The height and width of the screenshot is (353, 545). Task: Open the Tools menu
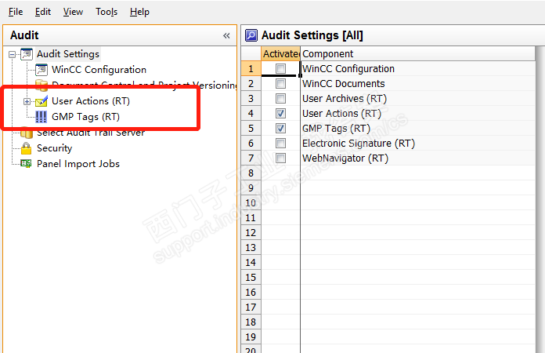106,12
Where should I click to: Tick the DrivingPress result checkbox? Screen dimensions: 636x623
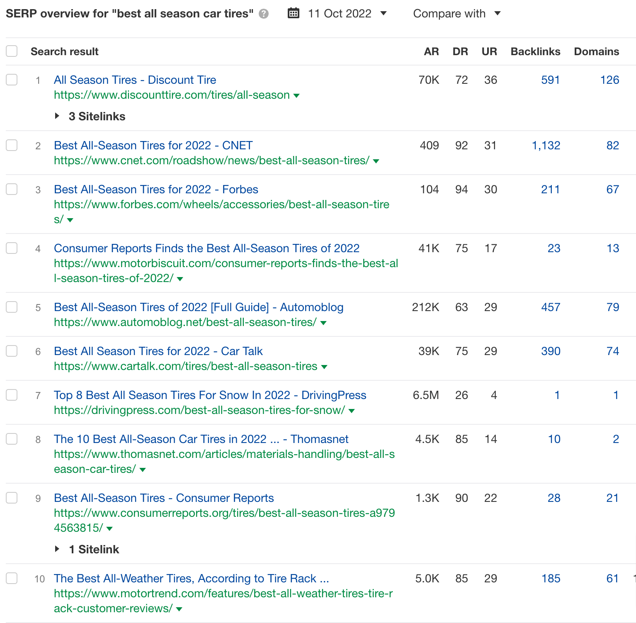(x=12, y=395)
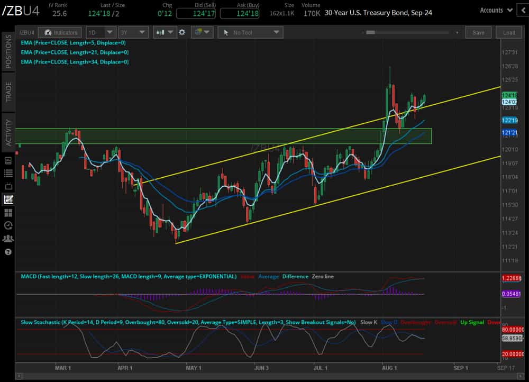Expand the 3Y range dropdown

coord(133,32)
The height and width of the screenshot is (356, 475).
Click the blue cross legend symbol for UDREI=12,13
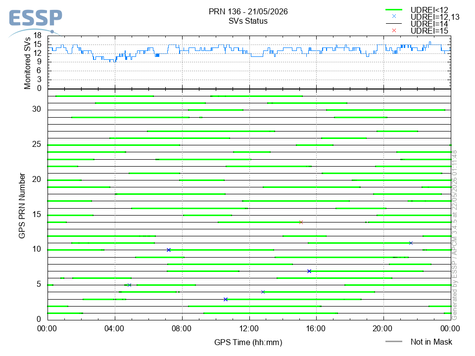point(394,16)
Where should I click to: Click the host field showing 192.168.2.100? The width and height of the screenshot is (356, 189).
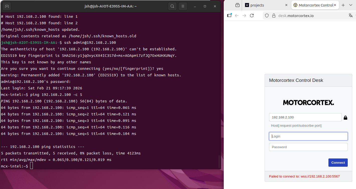pos(305,117)
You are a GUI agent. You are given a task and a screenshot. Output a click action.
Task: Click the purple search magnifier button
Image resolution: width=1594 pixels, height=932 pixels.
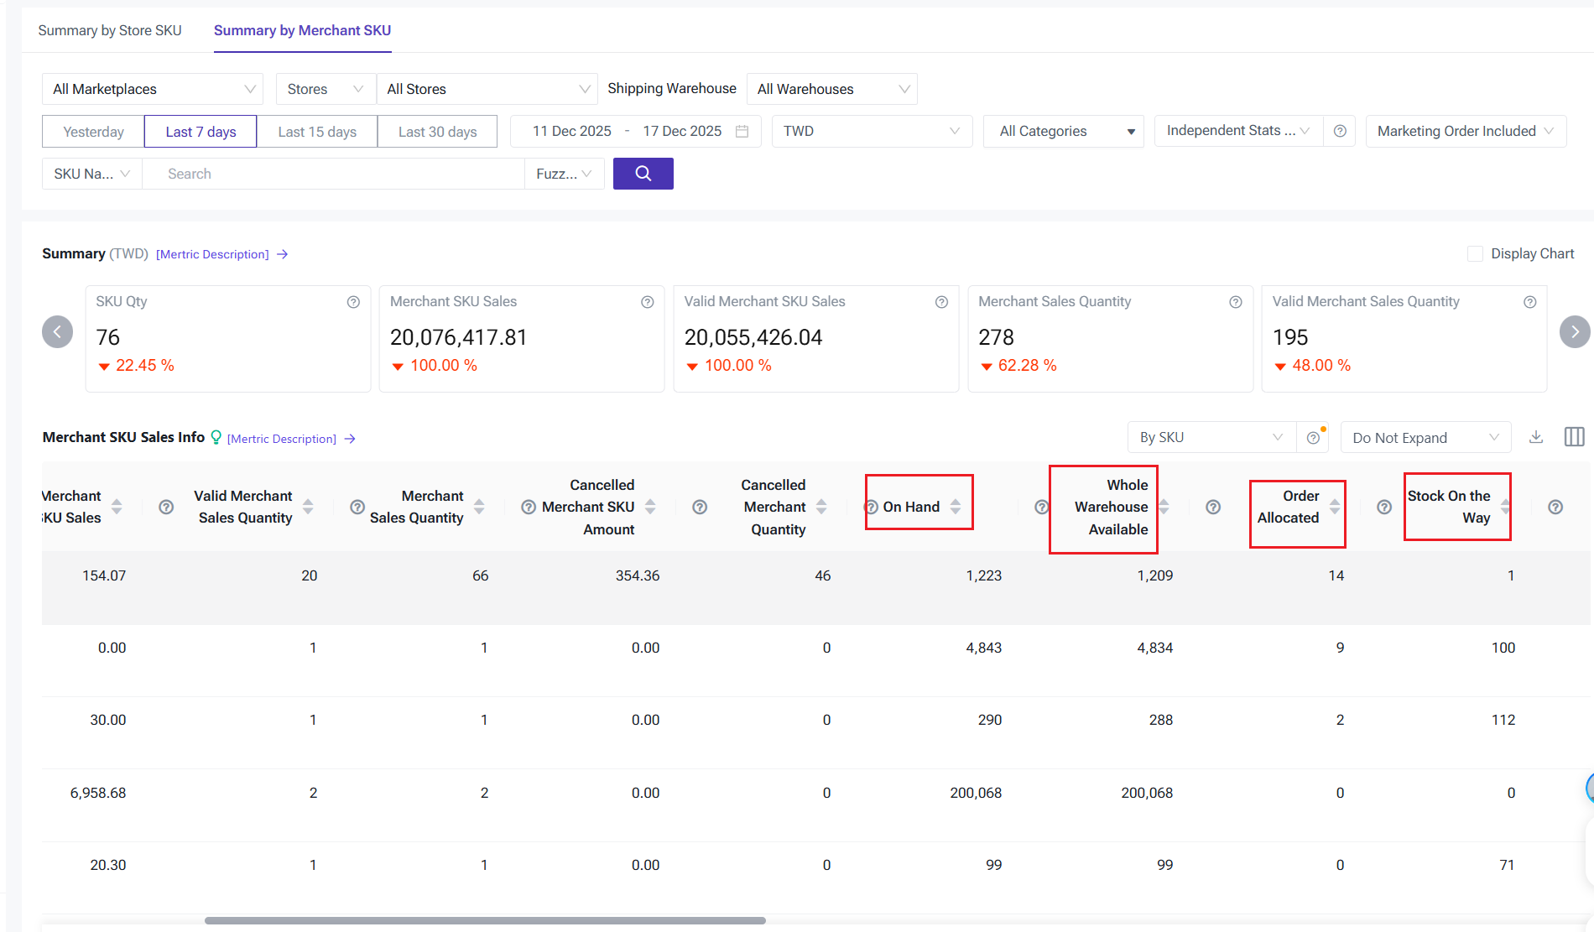tap(643, 174)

Task item.
Exactly the lines from the one holding "Where should I click to: Click" to the last line of the records above should be duplicated, with no pictures among them.

Written answer.
Where should I click to: Click the host field showing 192.168.2.100? The width and height of the screenshot is (356, 189).
pos(305,117)
You are a GUI agent. You are given a task and a screenshot. Output a click action.
Task: Click the purple search magnifier button
Image resolution: width=1594 pixels, height=932 pixels.
tap(643, 174)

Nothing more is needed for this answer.